**Data lines**:
+ + + + +

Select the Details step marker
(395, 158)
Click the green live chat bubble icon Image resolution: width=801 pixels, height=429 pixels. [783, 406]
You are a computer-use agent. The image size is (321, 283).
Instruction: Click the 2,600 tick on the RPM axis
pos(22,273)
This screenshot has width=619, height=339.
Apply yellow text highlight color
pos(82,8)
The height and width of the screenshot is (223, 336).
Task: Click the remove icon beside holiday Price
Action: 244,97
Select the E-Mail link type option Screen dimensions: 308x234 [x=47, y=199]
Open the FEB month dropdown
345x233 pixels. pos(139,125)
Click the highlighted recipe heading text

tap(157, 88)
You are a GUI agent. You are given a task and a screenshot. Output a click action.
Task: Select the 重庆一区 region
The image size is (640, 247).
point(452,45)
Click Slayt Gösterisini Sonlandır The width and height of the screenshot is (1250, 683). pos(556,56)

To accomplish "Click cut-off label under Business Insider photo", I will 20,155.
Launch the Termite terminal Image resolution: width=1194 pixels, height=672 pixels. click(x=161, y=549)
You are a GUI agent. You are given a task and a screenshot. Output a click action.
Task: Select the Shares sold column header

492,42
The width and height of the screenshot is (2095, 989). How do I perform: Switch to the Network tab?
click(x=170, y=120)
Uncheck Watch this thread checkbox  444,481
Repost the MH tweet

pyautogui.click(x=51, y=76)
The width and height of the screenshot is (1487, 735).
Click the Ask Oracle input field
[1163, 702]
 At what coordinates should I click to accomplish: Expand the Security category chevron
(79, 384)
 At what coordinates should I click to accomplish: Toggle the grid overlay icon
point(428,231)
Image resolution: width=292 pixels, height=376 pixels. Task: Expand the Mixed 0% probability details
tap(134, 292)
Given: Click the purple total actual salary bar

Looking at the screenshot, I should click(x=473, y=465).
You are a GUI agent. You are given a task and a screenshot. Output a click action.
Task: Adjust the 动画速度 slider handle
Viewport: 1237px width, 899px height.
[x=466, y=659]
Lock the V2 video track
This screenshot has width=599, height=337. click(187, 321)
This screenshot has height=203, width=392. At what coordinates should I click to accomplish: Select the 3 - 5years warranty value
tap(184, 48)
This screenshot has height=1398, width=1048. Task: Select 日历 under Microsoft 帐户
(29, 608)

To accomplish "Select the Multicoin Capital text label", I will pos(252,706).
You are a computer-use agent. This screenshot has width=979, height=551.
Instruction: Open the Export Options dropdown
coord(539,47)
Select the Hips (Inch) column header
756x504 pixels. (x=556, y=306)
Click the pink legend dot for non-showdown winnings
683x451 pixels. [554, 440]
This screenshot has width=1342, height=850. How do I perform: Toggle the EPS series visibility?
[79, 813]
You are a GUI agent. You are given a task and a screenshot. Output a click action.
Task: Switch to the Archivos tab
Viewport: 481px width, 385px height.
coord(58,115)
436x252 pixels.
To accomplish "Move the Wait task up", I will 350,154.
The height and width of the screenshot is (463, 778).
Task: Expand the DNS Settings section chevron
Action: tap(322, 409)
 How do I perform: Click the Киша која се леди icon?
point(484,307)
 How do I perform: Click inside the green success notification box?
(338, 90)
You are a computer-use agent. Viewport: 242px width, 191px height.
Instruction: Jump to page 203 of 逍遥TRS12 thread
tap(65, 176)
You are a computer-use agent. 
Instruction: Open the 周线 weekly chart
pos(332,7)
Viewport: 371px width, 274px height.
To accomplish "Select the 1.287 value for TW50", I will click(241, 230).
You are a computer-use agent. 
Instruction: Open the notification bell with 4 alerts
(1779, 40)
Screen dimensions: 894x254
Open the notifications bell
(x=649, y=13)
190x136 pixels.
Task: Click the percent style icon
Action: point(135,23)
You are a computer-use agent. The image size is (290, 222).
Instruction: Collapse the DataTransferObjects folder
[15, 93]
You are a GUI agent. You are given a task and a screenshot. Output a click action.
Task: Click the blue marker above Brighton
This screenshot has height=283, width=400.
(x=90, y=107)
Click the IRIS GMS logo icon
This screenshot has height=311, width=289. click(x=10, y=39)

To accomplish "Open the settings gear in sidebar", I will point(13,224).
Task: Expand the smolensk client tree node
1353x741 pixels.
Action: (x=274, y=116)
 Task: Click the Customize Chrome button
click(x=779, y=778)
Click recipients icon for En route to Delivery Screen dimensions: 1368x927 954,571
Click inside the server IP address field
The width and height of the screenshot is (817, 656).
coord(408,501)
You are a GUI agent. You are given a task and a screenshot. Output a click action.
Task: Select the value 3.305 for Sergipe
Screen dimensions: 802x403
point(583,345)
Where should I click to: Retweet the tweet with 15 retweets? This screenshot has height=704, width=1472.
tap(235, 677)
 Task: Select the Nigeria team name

+ + + + +

**Stated problem**:
Copy the material above word for word, starting at its first line and ending at the line that contains "[x=466, y=659]", with both of those lines included.

**Exercise output**:
Select the Details step marker
(395, 158)
Click the green live chat bubble icon Image resolution: width=801 pixels, height=429 pixels. [783, 406]
You are a computer-use agent. The image size is (321, 283).
Instruction: Click the 2,600 tick on the RPM axis
pos(22,273)
This screenshot has width=619, height=339.
Apply yellow text highlight color
pos(82,8)
The height and width of the screenshot is (223, 336).
Task: Click the remove icon beside holiday Price
Action: 244,97
Select the E-Mail link type option Screen dimensions: 308x234 [x=47, y=199]
Open the FEB month dropdown
345x233 pixels. pos(139,125)
Click the highlighted recipe heading text

tap(157, 88)
You are a GUI agent. You are given a task and a screenshot. Output a click action.
Task: Select the 重庆一区 region
The image size is (640, 247).
point(452,45)
Click Slayt Gösterisini Sonlandır The width and height of the screenshot is (1250, 683). pos(556,56)

To accomplish "Click cut-off label under Business Insider photo", I will 20,155.
Launch the Termite terminal Image resolution: width=1194 pixels, height=672 pixels. click(x=161, y=549)
You are a GUI agent. You are given a task and a screenshot. Output a click action.
Task: Select the Shares sold column header

492,42
The width and height of the screenshot is (2095, 989). How do I perform: Switch to the Network tab?
click(x=170, y=120)
Uncheck Watch this thread checkbox  444,481
Repost the MH tweet

pyautogui.click(x=51, y=76)
The width and height of the screenshot is (1487, 735).
Click the Ask Oracle input field
[1163, 702]
 At what coordinates should I click to accomplish: Expand the Security category chevron
(79, 384)
 At what coordinates should I click to accomplish: Toggle the grid overlay icon
point(428,231)
Image resolution: width=292 pixels, height=376 pixels. Task: Expand the Mixed 0% probability details
tap(134, 292)
Given: Click the purple total actual salary bar

Looking at the screenshot, I should click(x=473, y=465).
You are a GUI agent. You are given a task and a screenshot. Output a click action.
Task: Adjust the 动画速度 slider handle
Viewport: 1237px width, 899px height.
[x=466, y=659]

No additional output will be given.